Directe werkgelegenheid: Werk dat direct in contact staat met hetgeen waar het voor nodig is, een hotel eigenaar heeft bijvoorbeeld toeristen nodig en staat direct in contact met toeristen.

Indirecte werkgelegenheid: Werk dat indirect in contact staat met hetgeen wat het dient, een bouwvakker dient bijvoorbeeld niet direct een toerist, maar de bouwvakker profiteerd wel indirect omdat hij of zij eerst het hotel moest maken.

Informele werksector: Zwart geld, werk wat niet wordt gezien door de overheid en dus ook werkloosheid is.

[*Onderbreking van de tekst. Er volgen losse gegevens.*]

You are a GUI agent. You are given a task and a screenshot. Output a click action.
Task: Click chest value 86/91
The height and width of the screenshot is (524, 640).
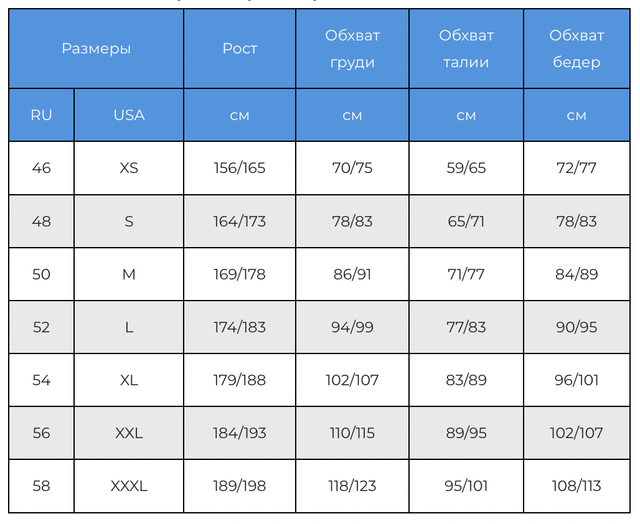click(352, 274)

Vaak onderbetaald en ongeschoolde mensen.

Arbeidsmigranten: Mensen die migreren wegens werkredenen, zo is er bijvoorbeeld meer werk in de steden.

Braindrain: Het letterlijk weg trekken van de breinen (slimste mensen in je land) naar andere landen zodat zij beter geld kunnen verdienen.

Ontwikkelingshulp: Het toesturen van geld naar een armland en zelf bepalen wat er mee gebeurt.

Ontwikkelingssamenwerking: Het samenwerken met een land en geld om te kijken wat de beste oplossing is voor zo'n land.

Donorlanden: Wij, Nederland, rijke westerse landen die genoeg geld over hebben om een ander land te helpen en te DONEREN.

Zwakkestaten: Arme landen met een politieke, economische of sociaal instabiele situatie waardoor het niet veilig in deze landen is voor mensen, geld of hulp.